BEGIN Dataset entries
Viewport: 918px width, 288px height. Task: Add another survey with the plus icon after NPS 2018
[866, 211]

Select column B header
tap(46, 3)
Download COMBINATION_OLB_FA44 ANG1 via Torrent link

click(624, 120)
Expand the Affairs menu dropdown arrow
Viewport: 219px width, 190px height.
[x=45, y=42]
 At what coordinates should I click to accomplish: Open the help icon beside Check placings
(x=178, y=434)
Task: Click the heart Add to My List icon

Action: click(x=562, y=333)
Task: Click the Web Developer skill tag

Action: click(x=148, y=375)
END Dataset entries
BEGIN Dataset entries
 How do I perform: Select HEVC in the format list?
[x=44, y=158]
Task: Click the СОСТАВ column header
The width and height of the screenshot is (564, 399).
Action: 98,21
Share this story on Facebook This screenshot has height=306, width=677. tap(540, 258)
END Dataset entries
--- Exercise ---
The output should be exactly the lines above from the line containing "Task: Click the СОСТАВ column header" to the line containing "Share this story", inclusive, with no other lines.

--- Exercise answer ---
Task: Click the СОСТАВ column header
The width and height of the screenshot is (564, 399).
Action: 98,21
Share this story on Facebook This screenshot has height=306, width=677. tap(540, 258)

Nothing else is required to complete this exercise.